COMP3320/6464 2006: Laboratory 3
Loops and Memory Access Patterns
The aim of this lab is to investigate various aspects of loops and
their performance
YOU MUST LOGON TO IWAKI TO DO THIS LAB
Start by creating a directory and copying all the relevant programs
into that directory:
mkdir lab3
cd lab3
cp -r /dept/dcs/comp3320/public/lab3/* .
Lab Assessment
You are not required to submit labs, but all lab material is
examinable! You are therefore advised to record you answers to each
question.
If you copied the files as above you will have a template answer file
called:
COMP3320_LAB3.txt
Where relevant write answers in plain text in this file. At the end
of the lab you should have created the following files
- COMP3320_LAB3.txt: text answers to questions below
- matvec0.c: matrix vector product included unrolled dot
product algorithms
- matvec1.c: COMP6464 only - matrix vector product
included unrolled daxpy based algorithms
- matvec2.c: benchmark code including modifications to
test unrolled dot product and (comp6464) daxpy algorithms
- myvec.c: unrolled dot product and (comp6464) daxpy
algorithms
Assembly, Aliasing and Dependency
Objective - to clearly see compiler generated loop unrolling in the
assembly code and to understand what is meant by aliasing and its
implications
File
vadd.c contains the following code:
void vadd(int n, double a[], double b[]){
int k;
for (k = 0; k < n; k++){
a[k] = a[k] + b[k];
}
}
that sums together two vectors. You should now appreciate that on
the SPARC architecture and under the right conditions this loop can
achieve a peak performance of 1 loop iteration every 3 clock cycles.

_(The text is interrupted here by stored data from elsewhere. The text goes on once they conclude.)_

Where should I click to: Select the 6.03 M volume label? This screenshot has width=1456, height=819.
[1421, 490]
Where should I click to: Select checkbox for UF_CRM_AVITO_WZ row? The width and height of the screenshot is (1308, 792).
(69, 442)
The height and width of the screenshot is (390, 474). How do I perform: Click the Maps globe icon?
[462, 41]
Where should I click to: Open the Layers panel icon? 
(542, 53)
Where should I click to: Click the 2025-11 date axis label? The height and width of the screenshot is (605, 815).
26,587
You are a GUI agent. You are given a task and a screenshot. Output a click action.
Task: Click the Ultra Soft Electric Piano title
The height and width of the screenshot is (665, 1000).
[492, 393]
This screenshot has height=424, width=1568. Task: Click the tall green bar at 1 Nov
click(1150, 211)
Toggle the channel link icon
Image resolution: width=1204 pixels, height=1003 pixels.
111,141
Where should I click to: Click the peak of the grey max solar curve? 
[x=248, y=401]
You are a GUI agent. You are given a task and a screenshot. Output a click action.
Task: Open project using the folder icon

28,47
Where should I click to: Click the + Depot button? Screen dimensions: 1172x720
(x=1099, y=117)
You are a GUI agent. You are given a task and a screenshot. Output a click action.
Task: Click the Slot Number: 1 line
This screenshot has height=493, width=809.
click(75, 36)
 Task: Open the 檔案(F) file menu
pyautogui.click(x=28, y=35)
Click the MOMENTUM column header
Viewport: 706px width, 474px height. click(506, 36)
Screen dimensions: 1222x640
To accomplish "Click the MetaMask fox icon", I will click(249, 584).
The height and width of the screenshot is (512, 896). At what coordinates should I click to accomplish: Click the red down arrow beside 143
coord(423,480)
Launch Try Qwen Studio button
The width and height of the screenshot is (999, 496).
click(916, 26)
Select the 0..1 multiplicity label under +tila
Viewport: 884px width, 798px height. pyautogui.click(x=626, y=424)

(If you are unclear about this talk to your tutor,i.e. me!)
We are going to have a look at the SPARC assembly. We generate this
using the -S compiler flag. Use the following command:
cc -fast -xarch=v8plusa -xprefetch=no -S vadd.c
or
make vadd.s
The assembly is placed in a file with a
.s postfix, ie
vadd.s.
Note the
-xprefetch=no command tells the compiler not to generate
prefetch instructions. Prefetches are like early loads that aim to
bring data from memory to cache in advance of needing the data. They
take up a load/store instruction slot - and in this case complicate
the assembly. (At a later stage you can try removing this line and
comparing the assembly.)
Inspect the assembly. The main part of the for loop should be
indicated by references to the label L900000107. You don't need to
know a huge amount of SPARC assembly, but here are some basic commands:
ldd - load double (8 bytes)
std - store double (8 bytes)
add - integer add
cmp - integer comparison
fadd - floating point add
ble,pt - branch if less or equal to zero to specified label. Note the
,pt means branch is predicted to be taken, pn is predicted
not taken
- From the assembly cut out all those lines that form the main body
of the loop. This is all assembly instructions that are repeated as
the L900000107 loop is repeated. (Remember SPARC assembly has a
branch delay slot)
- The compiler has automatically unrolled the loop. How many times
has it been unrolled. Justify your answer.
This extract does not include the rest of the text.